You had Jews who wanted to keep their traditions and follow Jesus, like Peter and the gang in Jerusalem. You had Jews who felt Jesus was a threat to their way of life and had him killed, like the Sanhedrin. And you had Jews who tried to completely leave their Jewish traditions behind and find a new way, in fact they even called it The Way, following only the teachings of Jesus, like Paul.

Out of those debates came an idea that married polytheism and monotheism and should have put that fight to bed forever. The Trinity. God is One and Three. Woah. That’s hard to wrap your mind around, and yet when you do, a whole world of nondual thinking starts to unveil itself. Within Christianity, you have different denominations that have different takes on this idea. Some lean more towards One. Others lean more towards Three. Still others will use whatever is convenient for that day’s sermon and don’t seem to worry much about the debate at all. The one I choose to community with leans more towards Three, but it depends on what you mean when you say God. Christians call themselves monotheistic, but there’s some wiggle room.

I really don’t get too worked up about the distinctions here because there’s just a lot we don’t know, and I’m not convinced that any one belief on this point is needed to have experiences with God and develop my own humanity the best I can. What this conversation does do for me is loosen my grip on monotheism. And after my prayer to Great River (that I mentioned in the article I linked to at the beginning), I began to see the draw towards polytheism.

Loosely-held polytheism can be a doorway into contemplation of our natural world. Being in nature grounds me. And when I’m with a tree, I’m with that tree. I want to feel the texture of its bark, feel it’s warmth or coolness, and take in the light that cascades through its branches and leaves. I feel alive. I can almost hear the spirit of the tree and feel the vibration of its unique voice. There is divinity there. And had I been raised in a polytheistic religion, I may have recognized the God of Trees flowing through its being. But I wasn’t. I was raised in a trinity-based religion where two of the three have physical bodies, so that means I’m inclined to recognize that the feeling I get from the tree is the Holy Ghost.

It doesn’t seem to matter what I call it, the experience is the same. When we fight about how we are describing our experiences, we get distracted from the experience and loose the connection we have to those God moments that enlighten our minds and enliven our souls. These God moments are common among us. They unite us all together in a shared humanity. The experiences we have are real. What we call them are constructs of our context.

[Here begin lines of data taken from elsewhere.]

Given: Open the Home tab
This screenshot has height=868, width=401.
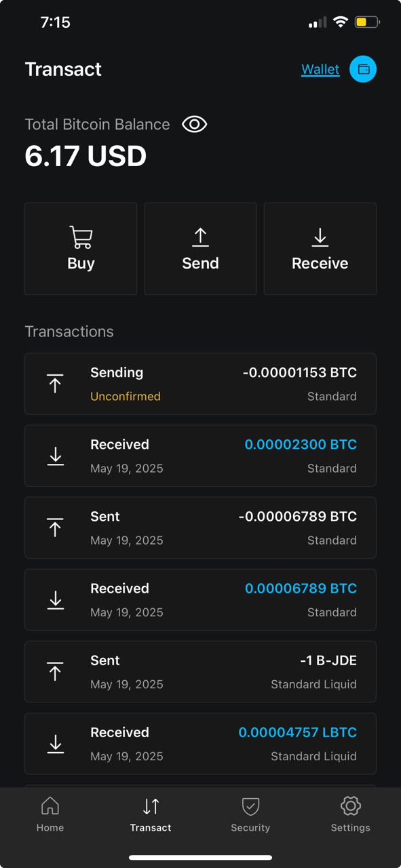Looking at the screenshot, I should [50, 814].
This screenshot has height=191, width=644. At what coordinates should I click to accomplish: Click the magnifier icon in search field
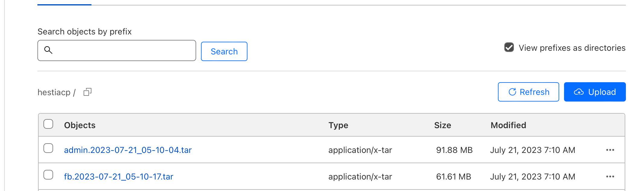[48, 50]
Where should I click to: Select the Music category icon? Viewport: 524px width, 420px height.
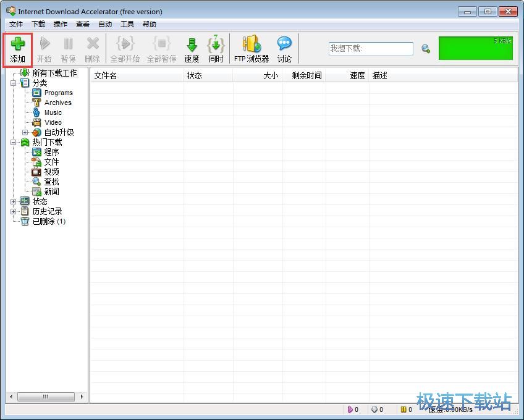coord(36,112)
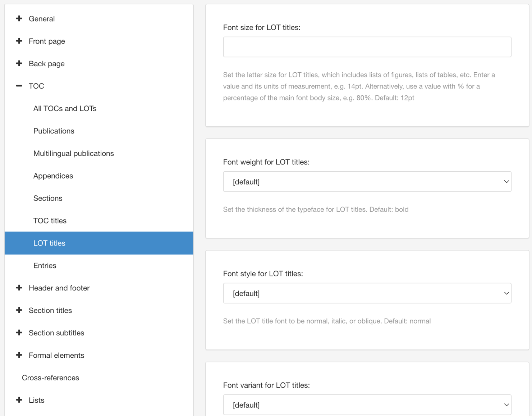Open the Font weight for LOT titles dropdown
This screenshot has width=532, height=416.
[x=367, y=181]
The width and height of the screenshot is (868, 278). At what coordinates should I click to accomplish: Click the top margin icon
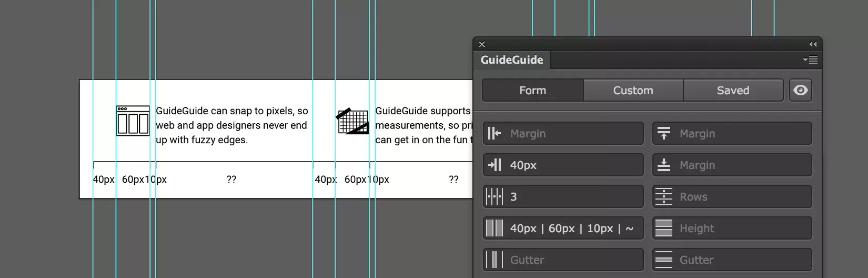664,133
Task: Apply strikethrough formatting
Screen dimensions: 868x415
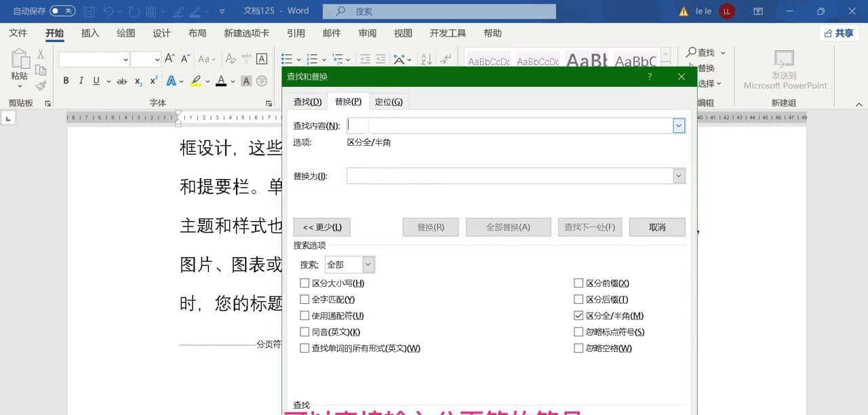Action: [121, 81]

I’m far more interested in our shared experiences than in arguing about the way we describe those experiences. I want to hear all the beautiful ways these experiences show up for others. I’m fascinated by the way polytheists describe their experiences, and I like it. I like “paganism”. I also like the ways monotheists describe their experiences. It’s all so wonderful, and it all points in the same direction, regardless of our differences. One god, three gods, a thousand gods, it all points to love. God is Love. And as Paul taught, love doesn’t get jealous. Love never fails.



  • Jeff Crookston

    I’m probably too stopped up to allow myself to experience God to the degree I could, but intellectually, I like your thoughts and feel another layer of dualistic thinking departing my mind inspired by what you’ve shared. God is love. What really matters is that individuals allow themselves to experience that and become it.

    • Rachel Logan

      Jeff, I love that. What really matters is that individuals allow themselves to experience God as love, and then let that awaken the love inside of them. What a world that would be!